Can you not believe this? Come now, don’t be a cynic. Your heart was made for deep things. Your entire being was designed for visions. But if you cannot believe, you are not alone in your unbelief. William Blake’s father had some difficulty, too.
It happened to William Blake once when he was rambling over the hills of Dulwich. Being yet a mere child he was not inhibited about his vision and ran quickly to tell his parents the joyful tidings. “I saw a tree filled with angels.” His father was about to punish him for telling lies. But his mother, whose heart was less divided and so more able to see to the depths of things, saved him. She rescued him from his father’s blindness.
It is so like adults not to be able to tell the difference between a vision and a mirage.

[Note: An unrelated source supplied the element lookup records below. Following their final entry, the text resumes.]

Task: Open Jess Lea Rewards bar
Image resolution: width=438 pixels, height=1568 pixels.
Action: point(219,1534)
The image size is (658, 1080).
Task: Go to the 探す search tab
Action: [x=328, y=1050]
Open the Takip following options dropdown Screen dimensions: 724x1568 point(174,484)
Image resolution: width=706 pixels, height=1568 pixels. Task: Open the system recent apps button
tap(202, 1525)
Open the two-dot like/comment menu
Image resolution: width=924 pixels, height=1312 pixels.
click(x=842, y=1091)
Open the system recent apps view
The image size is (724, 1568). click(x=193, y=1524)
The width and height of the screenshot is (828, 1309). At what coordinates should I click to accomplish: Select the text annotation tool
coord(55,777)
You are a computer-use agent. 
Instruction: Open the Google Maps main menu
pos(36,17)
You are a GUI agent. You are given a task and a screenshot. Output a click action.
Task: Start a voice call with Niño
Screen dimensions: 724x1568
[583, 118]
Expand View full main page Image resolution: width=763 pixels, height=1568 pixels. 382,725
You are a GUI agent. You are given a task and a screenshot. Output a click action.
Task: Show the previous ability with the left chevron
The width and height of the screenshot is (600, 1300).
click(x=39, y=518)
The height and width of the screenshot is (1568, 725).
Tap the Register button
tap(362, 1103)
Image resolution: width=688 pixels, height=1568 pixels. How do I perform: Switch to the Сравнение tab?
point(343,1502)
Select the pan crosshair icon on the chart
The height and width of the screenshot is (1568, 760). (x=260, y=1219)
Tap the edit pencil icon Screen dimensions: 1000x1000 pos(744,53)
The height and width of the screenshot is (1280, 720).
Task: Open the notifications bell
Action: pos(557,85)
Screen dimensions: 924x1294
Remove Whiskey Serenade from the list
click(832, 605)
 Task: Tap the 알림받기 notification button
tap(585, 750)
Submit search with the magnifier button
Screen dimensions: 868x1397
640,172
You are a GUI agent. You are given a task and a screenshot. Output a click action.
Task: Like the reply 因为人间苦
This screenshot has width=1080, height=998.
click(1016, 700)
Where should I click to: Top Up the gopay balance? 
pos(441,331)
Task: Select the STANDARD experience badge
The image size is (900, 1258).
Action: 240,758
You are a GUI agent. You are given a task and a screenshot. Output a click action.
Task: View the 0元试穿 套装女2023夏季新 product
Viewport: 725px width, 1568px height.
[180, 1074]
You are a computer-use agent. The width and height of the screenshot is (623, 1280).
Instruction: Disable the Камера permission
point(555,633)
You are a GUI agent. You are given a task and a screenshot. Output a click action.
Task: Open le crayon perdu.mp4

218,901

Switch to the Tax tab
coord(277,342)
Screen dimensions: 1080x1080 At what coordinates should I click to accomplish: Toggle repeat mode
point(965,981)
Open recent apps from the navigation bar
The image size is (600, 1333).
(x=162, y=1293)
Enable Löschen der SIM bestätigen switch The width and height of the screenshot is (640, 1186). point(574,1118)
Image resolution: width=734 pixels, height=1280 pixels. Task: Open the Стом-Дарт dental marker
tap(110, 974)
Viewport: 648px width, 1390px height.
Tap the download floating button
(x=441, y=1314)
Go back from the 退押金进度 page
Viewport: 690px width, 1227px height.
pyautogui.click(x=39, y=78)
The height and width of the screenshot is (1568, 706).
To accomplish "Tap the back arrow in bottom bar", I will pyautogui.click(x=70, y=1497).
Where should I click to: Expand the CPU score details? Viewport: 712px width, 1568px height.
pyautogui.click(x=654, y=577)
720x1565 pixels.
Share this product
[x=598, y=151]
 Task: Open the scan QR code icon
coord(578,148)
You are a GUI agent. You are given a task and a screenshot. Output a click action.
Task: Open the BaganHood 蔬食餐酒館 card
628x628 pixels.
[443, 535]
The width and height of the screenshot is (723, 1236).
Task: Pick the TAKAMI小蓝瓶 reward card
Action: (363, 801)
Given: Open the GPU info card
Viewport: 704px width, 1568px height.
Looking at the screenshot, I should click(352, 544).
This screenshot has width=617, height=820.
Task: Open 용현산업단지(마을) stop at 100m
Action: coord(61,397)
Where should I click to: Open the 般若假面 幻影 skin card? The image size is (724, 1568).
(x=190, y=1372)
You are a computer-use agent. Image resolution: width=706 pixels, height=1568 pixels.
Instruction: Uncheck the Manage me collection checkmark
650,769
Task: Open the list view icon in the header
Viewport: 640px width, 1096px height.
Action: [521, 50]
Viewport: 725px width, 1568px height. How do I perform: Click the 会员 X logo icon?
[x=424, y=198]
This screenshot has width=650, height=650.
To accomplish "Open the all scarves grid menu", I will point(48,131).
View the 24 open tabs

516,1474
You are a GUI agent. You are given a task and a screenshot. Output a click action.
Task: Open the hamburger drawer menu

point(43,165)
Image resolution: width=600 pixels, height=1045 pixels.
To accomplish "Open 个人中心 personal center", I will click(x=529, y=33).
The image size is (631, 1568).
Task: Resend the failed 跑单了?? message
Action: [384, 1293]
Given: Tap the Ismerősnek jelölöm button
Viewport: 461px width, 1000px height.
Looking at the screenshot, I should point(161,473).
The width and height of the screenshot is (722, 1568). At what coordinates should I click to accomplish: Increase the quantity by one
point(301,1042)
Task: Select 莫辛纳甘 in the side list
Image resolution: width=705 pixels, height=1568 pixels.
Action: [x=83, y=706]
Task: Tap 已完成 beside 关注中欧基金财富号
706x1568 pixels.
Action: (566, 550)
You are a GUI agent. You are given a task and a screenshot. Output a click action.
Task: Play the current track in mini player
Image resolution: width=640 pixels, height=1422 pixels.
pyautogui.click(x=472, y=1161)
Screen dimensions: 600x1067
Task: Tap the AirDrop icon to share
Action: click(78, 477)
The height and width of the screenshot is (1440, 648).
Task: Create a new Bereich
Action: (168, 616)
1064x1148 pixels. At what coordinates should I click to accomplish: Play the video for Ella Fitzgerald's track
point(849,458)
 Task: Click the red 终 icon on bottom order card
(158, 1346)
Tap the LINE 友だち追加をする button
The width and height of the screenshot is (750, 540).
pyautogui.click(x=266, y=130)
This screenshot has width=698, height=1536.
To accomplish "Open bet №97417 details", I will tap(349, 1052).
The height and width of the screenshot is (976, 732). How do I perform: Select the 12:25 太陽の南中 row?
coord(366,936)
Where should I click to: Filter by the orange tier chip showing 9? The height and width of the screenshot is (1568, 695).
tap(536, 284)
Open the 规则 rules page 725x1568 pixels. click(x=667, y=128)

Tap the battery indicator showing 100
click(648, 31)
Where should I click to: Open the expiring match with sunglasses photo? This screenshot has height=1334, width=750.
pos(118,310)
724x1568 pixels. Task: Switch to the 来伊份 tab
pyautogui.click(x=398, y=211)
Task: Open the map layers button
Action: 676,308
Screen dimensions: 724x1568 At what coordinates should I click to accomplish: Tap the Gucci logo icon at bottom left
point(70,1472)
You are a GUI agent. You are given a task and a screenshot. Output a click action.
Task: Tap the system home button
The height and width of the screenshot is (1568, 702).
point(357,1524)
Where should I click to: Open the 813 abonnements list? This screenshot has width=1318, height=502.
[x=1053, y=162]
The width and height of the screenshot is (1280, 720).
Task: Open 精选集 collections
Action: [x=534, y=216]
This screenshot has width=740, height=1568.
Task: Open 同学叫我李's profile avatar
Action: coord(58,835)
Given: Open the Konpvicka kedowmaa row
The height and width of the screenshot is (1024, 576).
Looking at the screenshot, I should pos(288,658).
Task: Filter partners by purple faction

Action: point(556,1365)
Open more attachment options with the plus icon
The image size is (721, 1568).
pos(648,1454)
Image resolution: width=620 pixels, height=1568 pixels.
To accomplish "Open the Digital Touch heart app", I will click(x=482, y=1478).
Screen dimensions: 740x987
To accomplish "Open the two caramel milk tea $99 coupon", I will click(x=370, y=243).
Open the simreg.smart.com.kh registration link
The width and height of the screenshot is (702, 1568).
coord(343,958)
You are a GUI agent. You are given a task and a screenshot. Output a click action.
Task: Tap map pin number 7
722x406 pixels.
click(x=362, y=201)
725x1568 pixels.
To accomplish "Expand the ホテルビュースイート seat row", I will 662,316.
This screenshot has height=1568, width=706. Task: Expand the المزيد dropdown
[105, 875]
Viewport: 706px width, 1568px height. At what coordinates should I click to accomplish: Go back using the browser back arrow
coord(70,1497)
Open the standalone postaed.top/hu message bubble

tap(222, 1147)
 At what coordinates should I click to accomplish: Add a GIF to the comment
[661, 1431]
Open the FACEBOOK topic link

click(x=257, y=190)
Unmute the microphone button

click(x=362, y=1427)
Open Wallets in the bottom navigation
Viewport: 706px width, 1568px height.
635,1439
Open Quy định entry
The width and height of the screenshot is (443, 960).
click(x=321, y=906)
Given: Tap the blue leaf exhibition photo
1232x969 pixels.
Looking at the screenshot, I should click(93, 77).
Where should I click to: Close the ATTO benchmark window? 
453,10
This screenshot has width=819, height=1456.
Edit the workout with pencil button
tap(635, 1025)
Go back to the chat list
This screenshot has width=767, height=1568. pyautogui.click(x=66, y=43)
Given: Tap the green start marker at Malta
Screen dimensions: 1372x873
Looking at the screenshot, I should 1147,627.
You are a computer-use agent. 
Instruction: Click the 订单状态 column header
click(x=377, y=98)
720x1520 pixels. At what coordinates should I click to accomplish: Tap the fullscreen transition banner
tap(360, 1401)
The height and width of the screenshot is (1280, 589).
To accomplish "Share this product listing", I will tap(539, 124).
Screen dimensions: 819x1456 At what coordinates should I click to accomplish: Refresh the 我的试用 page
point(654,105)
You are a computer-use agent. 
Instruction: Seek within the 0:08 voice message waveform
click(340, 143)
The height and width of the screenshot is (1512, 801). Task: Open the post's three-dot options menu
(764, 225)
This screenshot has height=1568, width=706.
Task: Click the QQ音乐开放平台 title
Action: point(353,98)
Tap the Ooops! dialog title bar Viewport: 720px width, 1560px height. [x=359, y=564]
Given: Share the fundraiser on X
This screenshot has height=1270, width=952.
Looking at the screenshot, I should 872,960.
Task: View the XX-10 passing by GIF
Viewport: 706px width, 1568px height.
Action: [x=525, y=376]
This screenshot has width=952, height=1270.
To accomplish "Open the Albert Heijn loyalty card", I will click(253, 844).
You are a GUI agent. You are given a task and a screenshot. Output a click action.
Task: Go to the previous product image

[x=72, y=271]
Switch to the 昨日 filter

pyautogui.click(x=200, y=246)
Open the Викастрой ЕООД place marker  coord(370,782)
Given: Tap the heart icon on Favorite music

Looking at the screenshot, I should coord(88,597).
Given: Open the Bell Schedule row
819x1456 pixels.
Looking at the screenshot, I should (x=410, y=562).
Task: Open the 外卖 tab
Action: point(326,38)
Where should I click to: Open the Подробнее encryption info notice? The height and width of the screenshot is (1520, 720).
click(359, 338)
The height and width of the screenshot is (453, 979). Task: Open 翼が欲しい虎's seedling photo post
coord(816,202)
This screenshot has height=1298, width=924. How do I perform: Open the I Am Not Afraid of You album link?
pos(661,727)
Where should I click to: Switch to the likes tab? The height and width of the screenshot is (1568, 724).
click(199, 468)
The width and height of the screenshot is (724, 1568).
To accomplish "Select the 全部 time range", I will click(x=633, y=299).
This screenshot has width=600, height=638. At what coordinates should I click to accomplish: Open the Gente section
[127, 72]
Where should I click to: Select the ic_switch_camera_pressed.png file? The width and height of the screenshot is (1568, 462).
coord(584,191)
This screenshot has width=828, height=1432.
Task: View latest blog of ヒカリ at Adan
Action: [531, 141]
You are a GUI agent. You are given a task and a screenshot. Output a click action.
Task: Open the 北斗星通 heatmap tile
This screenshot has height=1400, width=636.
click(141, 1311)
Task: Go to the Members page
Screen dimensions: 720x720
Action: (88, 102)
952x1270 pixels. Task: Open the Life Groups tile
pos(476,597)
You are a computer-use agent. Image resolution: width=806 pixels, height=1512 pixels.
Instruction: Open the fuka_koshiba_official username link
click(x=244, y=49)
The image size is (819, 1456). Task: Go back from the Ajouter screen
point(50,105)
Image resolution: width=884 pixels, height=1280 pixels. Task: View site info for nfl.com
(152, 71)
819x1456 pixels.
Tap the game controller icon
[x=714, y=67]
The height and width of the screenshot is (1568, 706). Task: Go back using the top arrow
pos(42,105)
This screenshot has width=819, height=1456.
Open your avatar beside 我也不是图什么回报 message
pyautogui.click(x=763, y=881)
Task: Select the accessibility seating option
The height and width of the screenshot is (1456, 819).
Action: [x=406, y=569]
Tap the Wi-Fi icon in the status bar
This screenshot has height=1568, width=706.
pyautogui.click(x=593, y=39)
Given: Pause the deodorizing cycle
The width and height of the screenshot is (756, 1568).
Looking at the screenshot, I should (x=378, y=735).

Artists are those who have visions. There is something of the artist in each of us. Artists have hungry eyes and hungry hearts, and on some days when they are purifying their eyes and hearts for deeper seeing, they choose to have hungry stomachs as well. Fasting empties them so that they can see the truth more clearly.
The poets and the saints, artists of all kinds, are ripe for visions because they are always hungry. They are hungry for truth. Their entire beings are filled with hunger, hunger to know, to understand, to create. They are hungry to see to the depths of things. They are not satisfied with our ordinary dim way of seeing.
A wonderful example of our dim way of seeing is given in Thornton Wilder’s play Our Town. Emily, who has died, wants to come back to the land of the living and relive one day of her life. The stage manager knows the heartache she will experience and is not enthusiastic about her request, but Emily is determined. She chooses her twelfth birthday to return. It is indeed a heartache as she sees how myopic human beings really are, how they simply do not have time to look at one another. At one point she pleads with her mother to look at her for just one moment with undistracted eyes.
Watching so much loveliness going on in the midst of such blindness proves to be too much for her. In desperation she asks to return to her grave. Tearfully, she asks if any human beings ever fully realize life while they live it. The stage manager gives a sad “No,” and then as if remembering the redeemers of the human race, he suggests that the poets and saints come closest to tasting the fullness of life.